» Assignment
Search the records below for the string "column" and copy each line where it turns up.

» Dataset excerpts
..............................
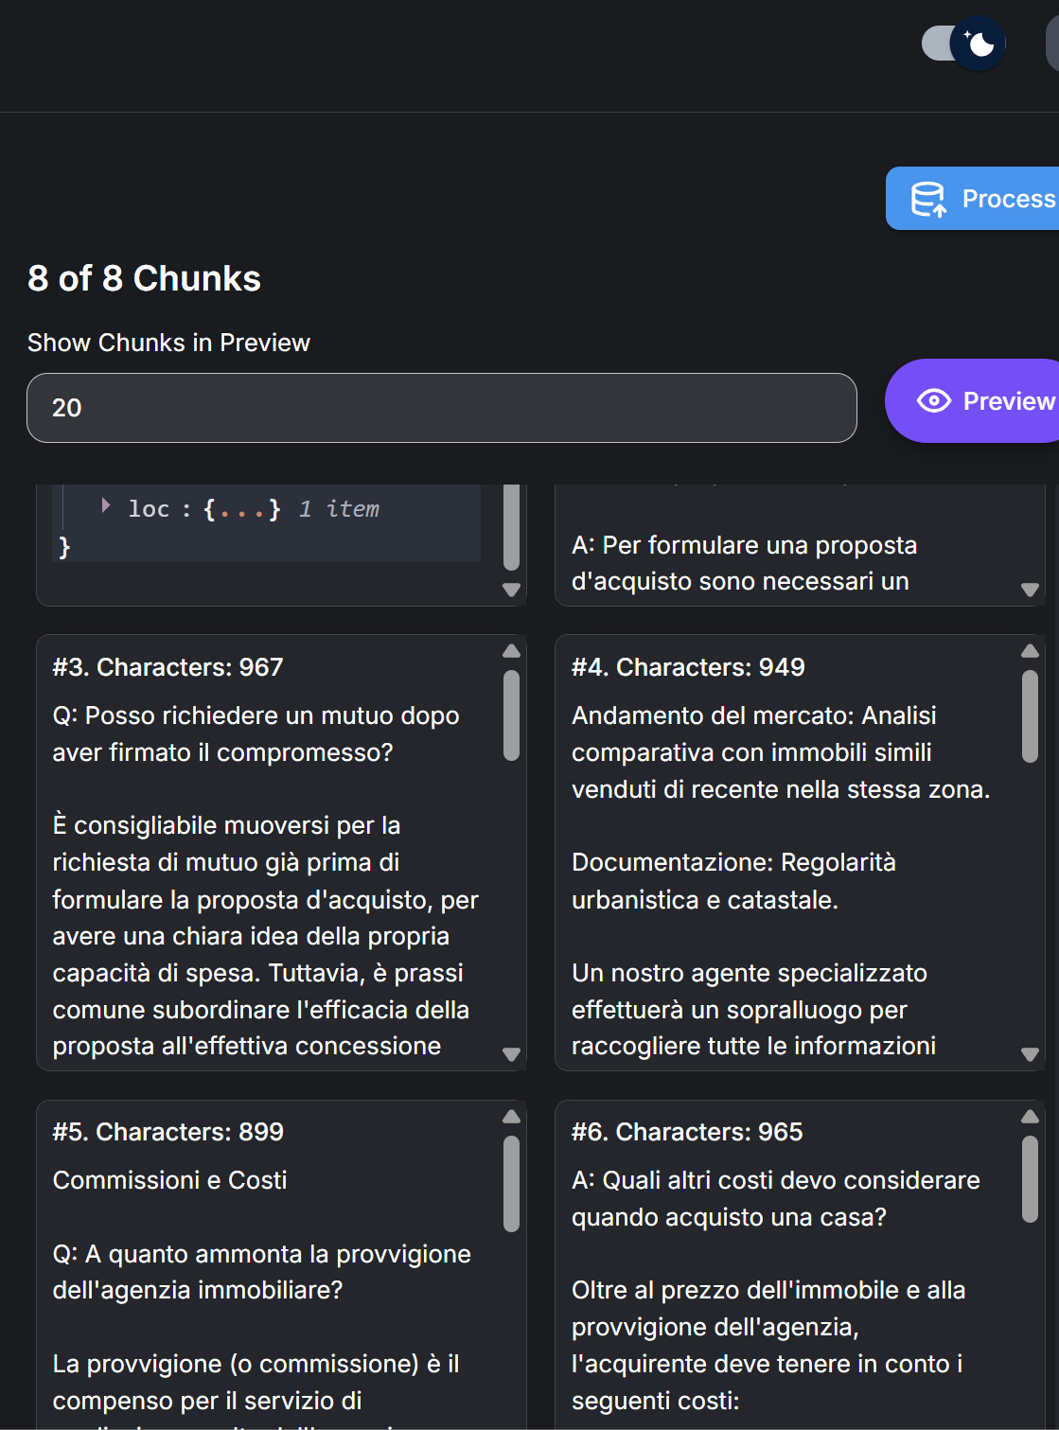This screenshot has height=1430, width=1059.
Task: Click the Process button label
Action: 1008,199
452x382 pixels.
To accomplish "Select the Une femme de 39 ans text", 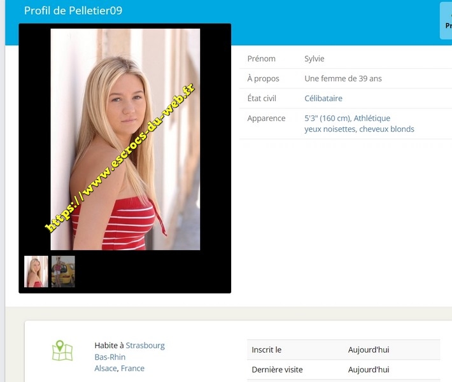I will (343, 79).
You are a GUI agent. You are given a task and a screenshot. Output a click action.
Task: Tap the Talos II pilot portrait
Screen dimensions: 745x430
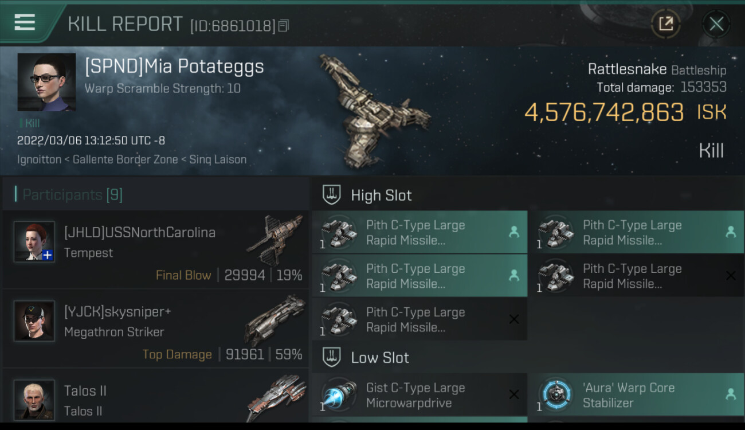(34, 399)
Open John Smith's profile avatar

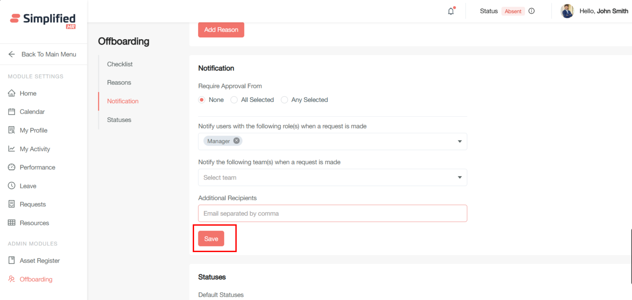(x=567, y=11)
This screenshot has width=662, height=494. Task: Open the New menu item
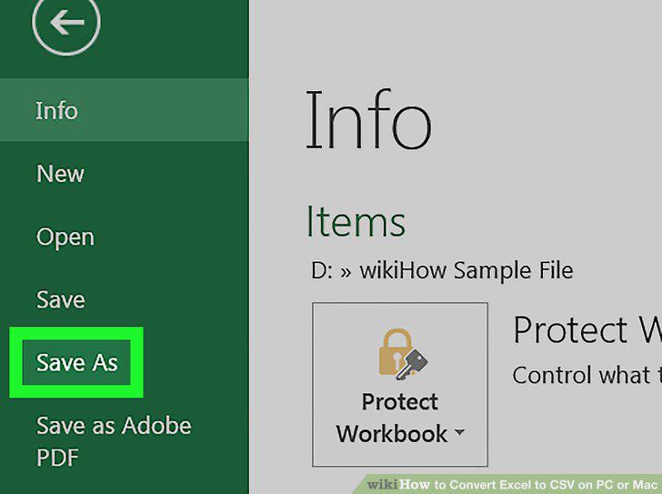(x=60, y=174)
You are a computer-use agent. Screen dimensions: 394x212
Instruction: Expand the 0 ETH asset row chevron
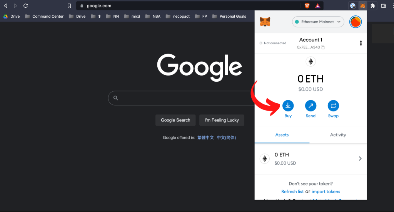coord(360,158)
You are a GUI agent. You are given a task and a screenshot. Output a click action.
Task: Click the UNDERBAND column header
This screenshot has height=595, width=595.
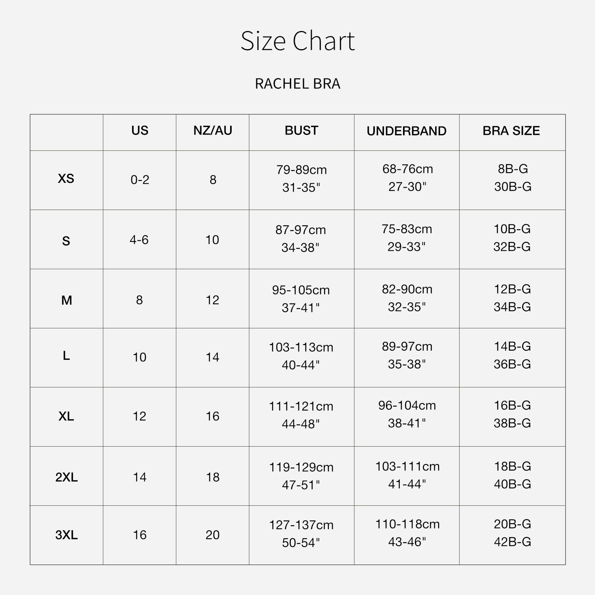[x=407, y=131]
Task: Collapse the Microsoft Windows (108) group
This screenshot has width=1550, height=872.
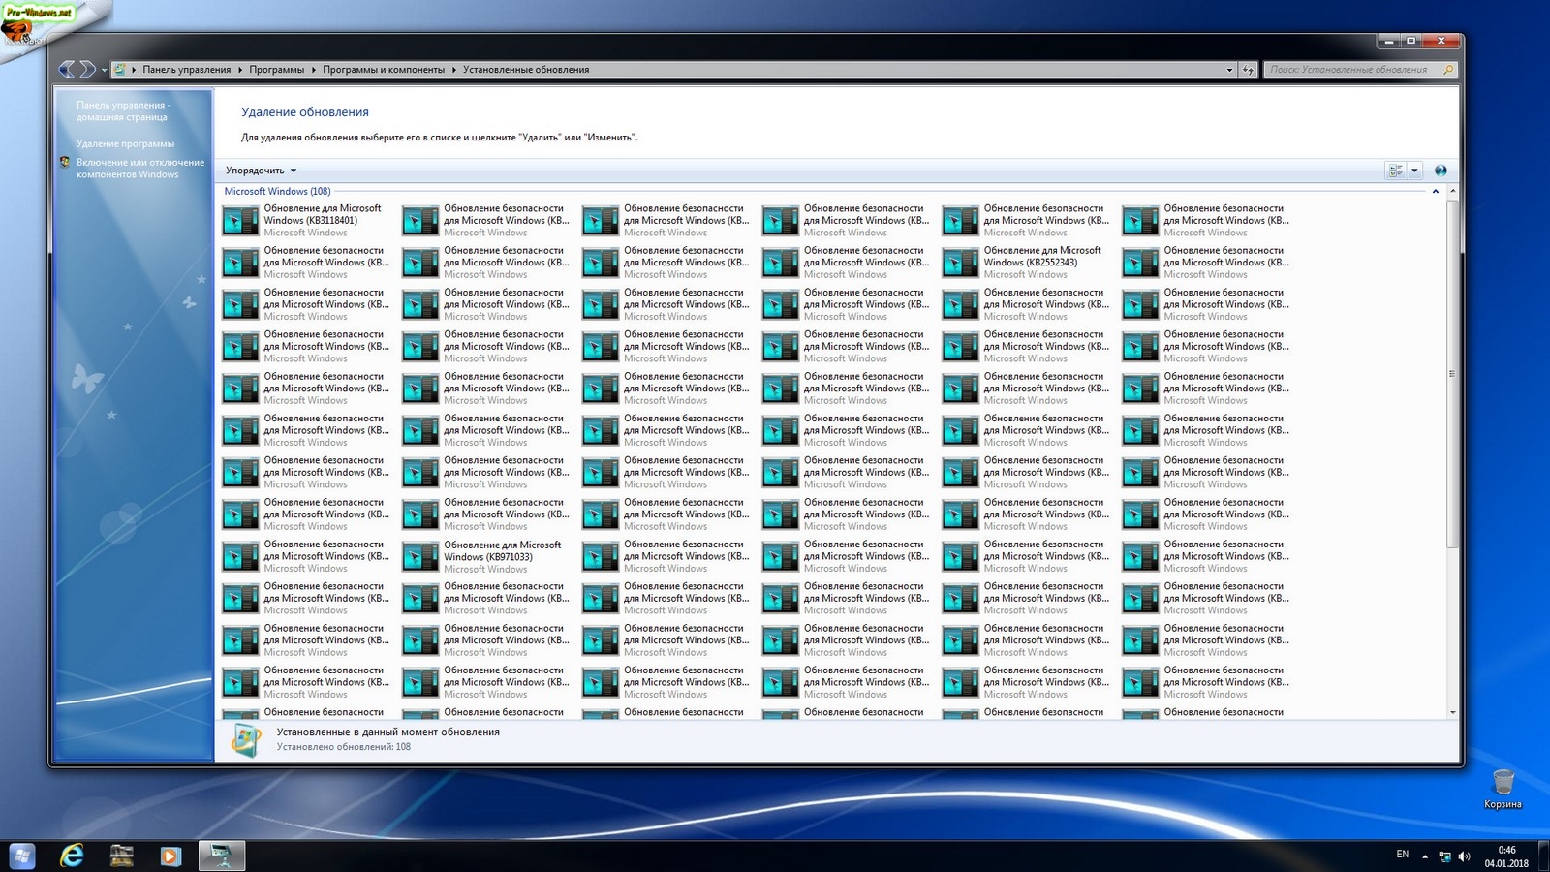Action: (1435, 192)
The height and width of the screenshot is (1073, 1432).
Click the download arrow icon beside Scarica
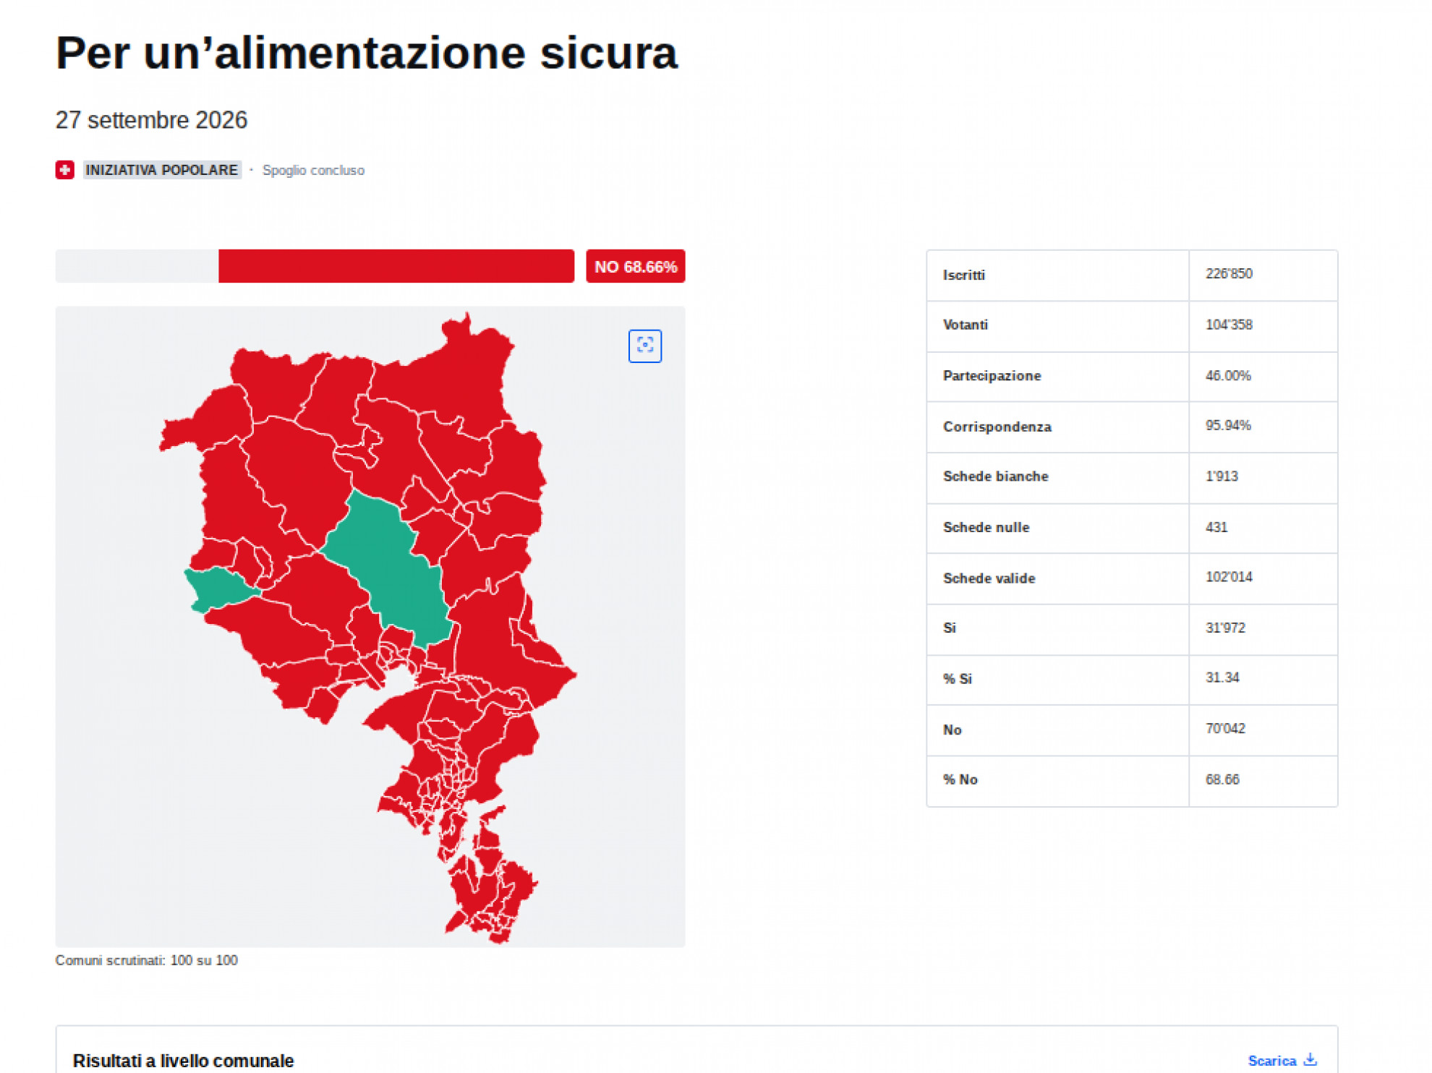(1310, 1060)
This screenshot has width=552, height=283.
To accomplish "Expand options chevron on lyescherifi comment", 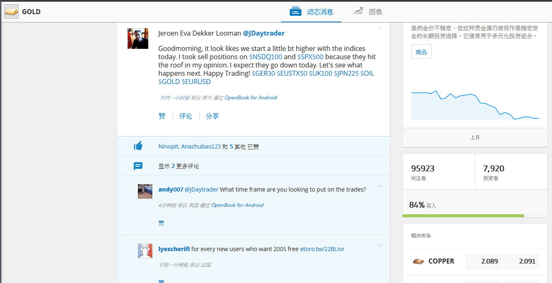I will point(380,246).
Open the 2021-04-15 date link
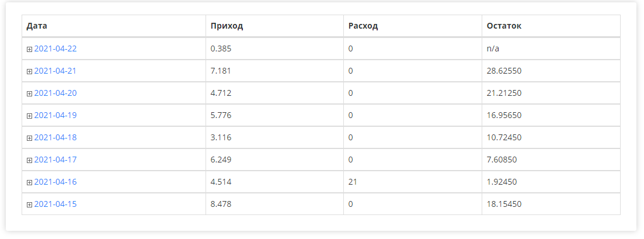 click(55, 204)
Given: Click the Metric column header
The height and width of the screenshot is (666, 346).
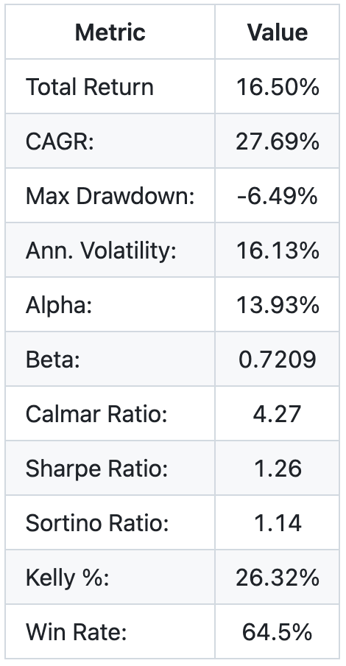Looking at the screenshot, I should point(110,32).
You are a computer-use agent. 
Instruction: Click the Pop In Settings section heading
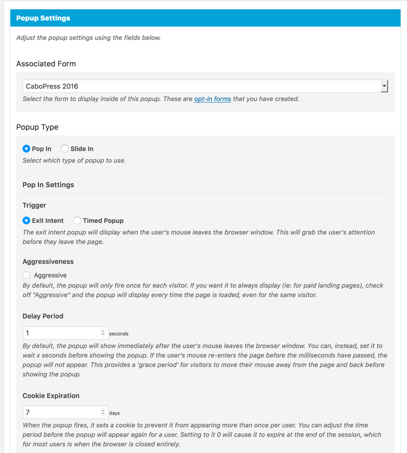click(x=48, y=185)
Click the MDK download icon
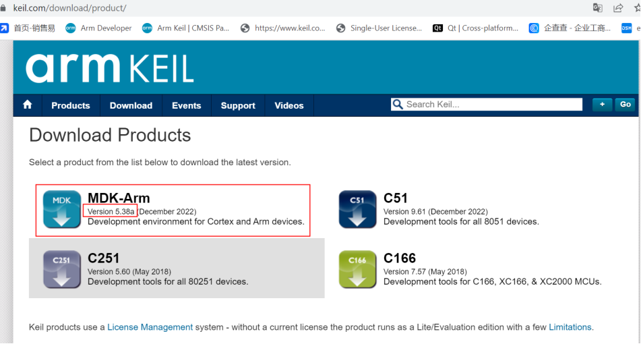 (x=62, y=209)
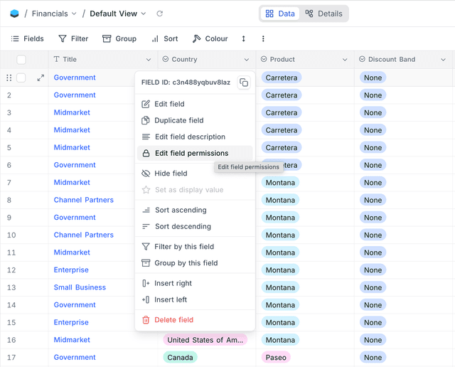Click the app logo cube icon
Screen dimensions: 455x367
[x=15, y=14]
..............................
» Exercise answer
Task: Click the UNDERBAND column header
Given: Click the Metric column header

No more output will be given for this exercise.